*REQUIREMENT*:
Somewhere below are a line with "Click the Joomla 5.2.1 version badge" and a later line with "The height and". Output exactly those lines and all lines between them.

*SOURCE MATERIAL*:
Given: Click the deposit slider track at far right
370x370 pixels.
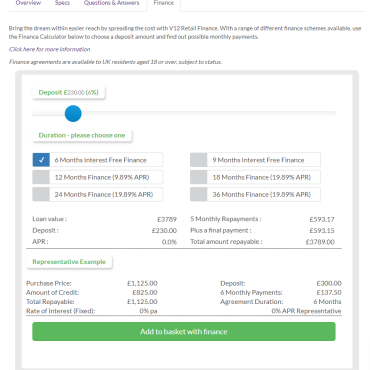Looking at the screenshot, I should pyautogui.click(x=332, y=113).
--
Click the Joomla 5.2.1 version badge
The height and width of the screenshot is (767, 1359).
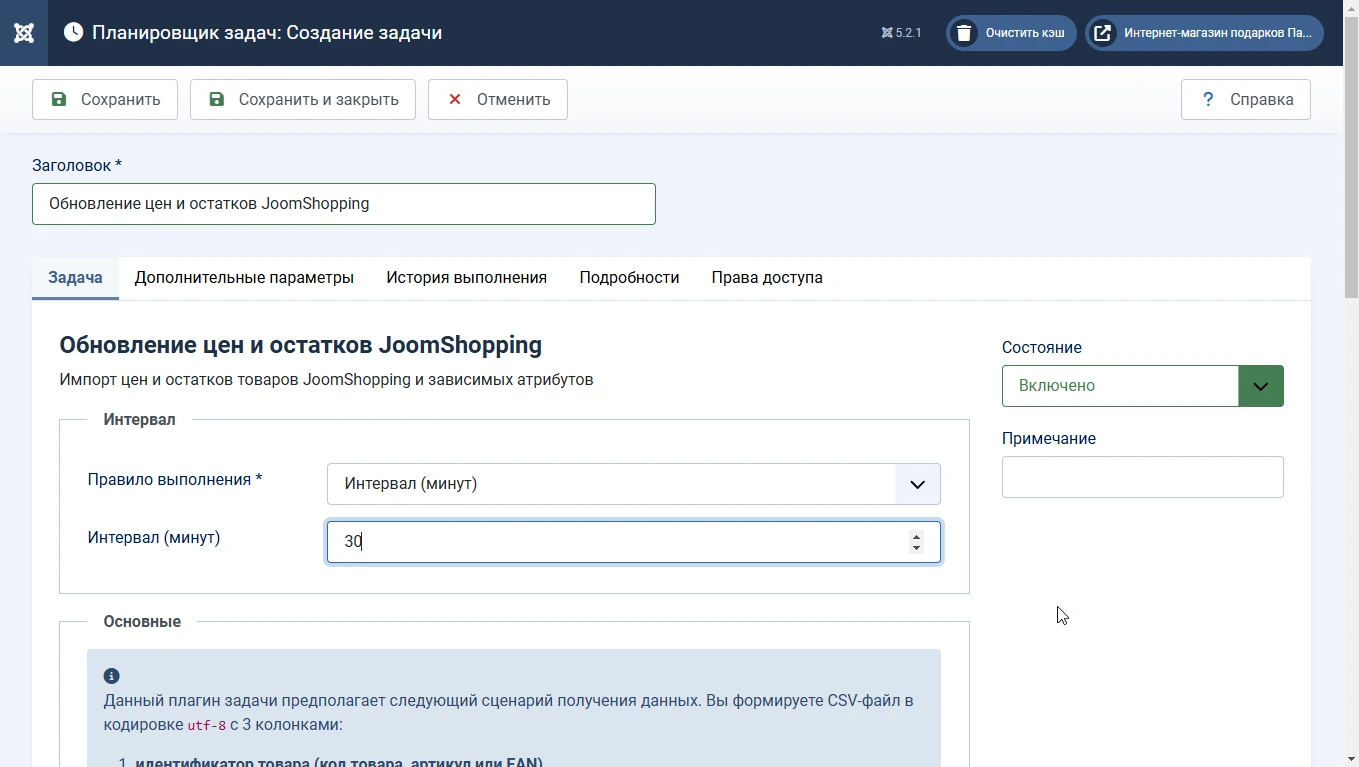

*EXPECTED ANSWER*:
Click the Joomla 5.2.1 version badge
The height and width of the screenshot is (767, 1359).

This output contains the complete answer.